Beruntung, berbeda dari pertunjukkan sebelumnya di Bern, malam ini Mark dapat tampil sangat rapi dan menawan. Dia membawakan beberapa lagu klasik tanpa melakukan kesalahan, walaupun sedari awal pikirannya hanya terfokus pada bangku di barisan terdepan yang rupanya masih kosong, bahkan sampai dia sukses menyelesaikan lagu terakhir. Megan serta anggota keluarga yang lain langsung berdiri, memberikannya tepuk tangan paling meriah sebagai bentuk kebanggan mereka. Hanya Alexa yang terlihat muram. Gadis itu diam-diam mengikuti arah pandang Mark, menyadari kakaknya sedang memperhatikan bangku milik Adora dengan wajah sendu.

"Aku bosan mengatakan hal yang sama berulang kali padamu," sambut Jeffrey di belakang panggung. "Tapi yang tadi memang luar biasa sekali!"

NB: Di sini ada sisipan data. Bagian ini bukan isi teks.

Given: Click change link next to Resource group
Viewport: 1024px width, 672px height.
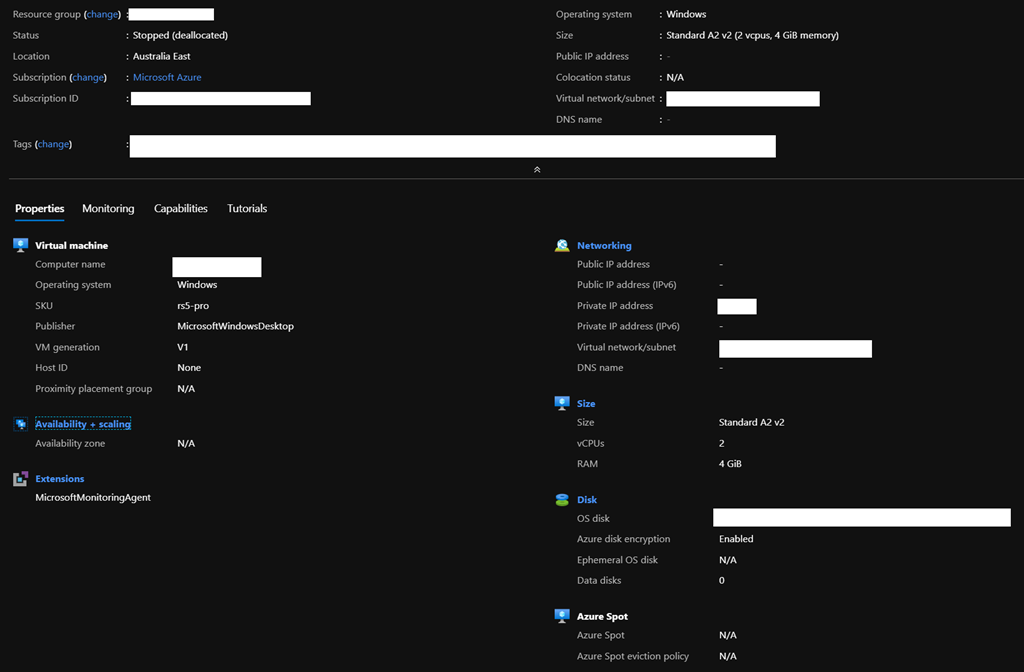Looking at the screenshot, I should (x=101, y=15).
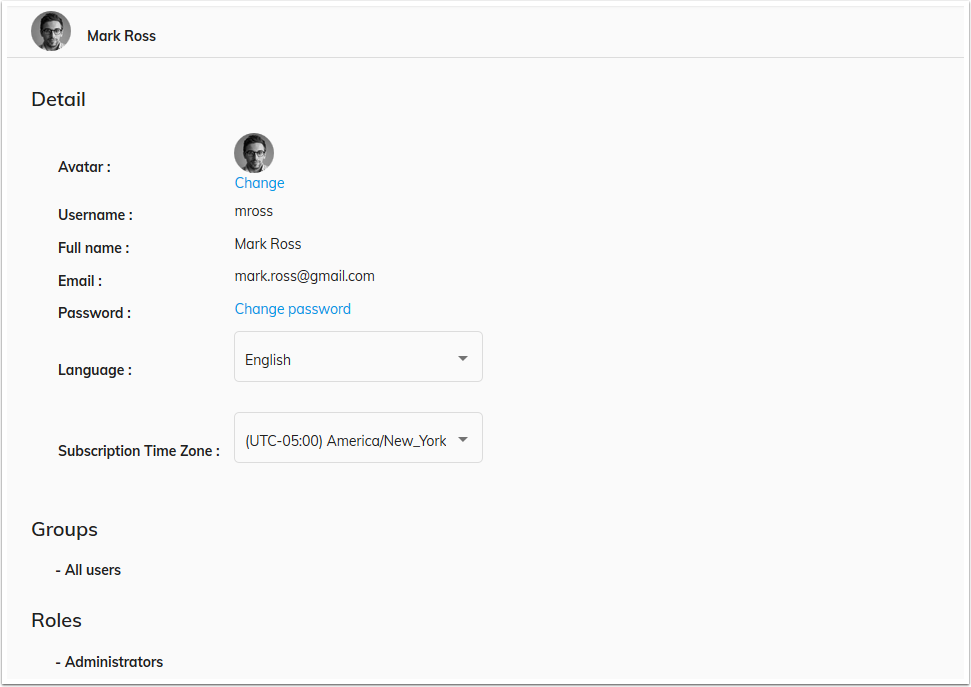The width and height of the screenshot is (971, 687).
Task: Click the Avatar field label
Action: tap(84, 167)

Mark menerima sambutan sahabatnya itu senang hati. "Terima kasih, tapi aku juga sejujurnya bosan melihatmu datang menyambut."

"Memang kau ingin disambut siapa lagi?"

"Aku mungkin?"

Mark bungkam seketika, kehilangan seluruh bahasa yang ingin terlontar. Saat Jeffrey menyingkir sedikit ke sebelah kiri, saat itulah dia dapat melihat sosok lain di belakang tubuh lelaki itu. Adora berdiri disana, tepat di hadapannya sambil memakai gaun hitam panjang berlengan pendek. Rambutnya terurai rapi, dihiasi jepit kupu-kupu di dekat daun telinga. Tangan si gadis tidak membawa apa-apa, tapi sebuah cincin yang tidak asing telah tersemat di salah satu jari lentiknya.

"Maaf aku datang terlambat," ucapnya agak gelisah. "Ayah dan Ibuku terlalu asik melihat-lihat pemandangan kota Paris. Biasa, hal-hal baru selalu terlihat lebih inda-"

Grep!

Mark tidak mengijinkan Adora menyelesaikan kalimatnya. Dia lebih dulu bergerak maju untuk membawa tubuh si gadis masuk ke dalam pelukannya yang hangat. Tawa Adora terdengar pelan dari bahunya, bersama sebuah tangan kecil yang balik membalas pelukan Mark. Melihat itu Jeffrey langsung berinisiatif pergi darisana, membiarkan kedua pasang anak muda tersebut semakin jatuh akan pesona satu sama lain. Cukup lama mereka berpelukan sampai akhirnya Marklah yang perlahan-lahan mendorong pelan bahu Adora agar wajah si gadis dapat dia pandangi sepuas hati.

"Bosan tidak kalau aku mengatakan hal yang sama terus?" tanya Mark tiba-tiba.

Adora mendongak polos. "Tergantung dari jenis kalimatnya."

"Kau cantik sekali."

"Berhenti!" Adora mencubit gemas lengan si lawan bicara. "Kalau yang itu aku sudah bosan sekali!"

"Oh ya, aku sudah menulisnya, kan? Kalau kau datang berarti kau-"

"Aku menerima lamaranmu. Tentu saja aku sudah membacanya, bodoh!"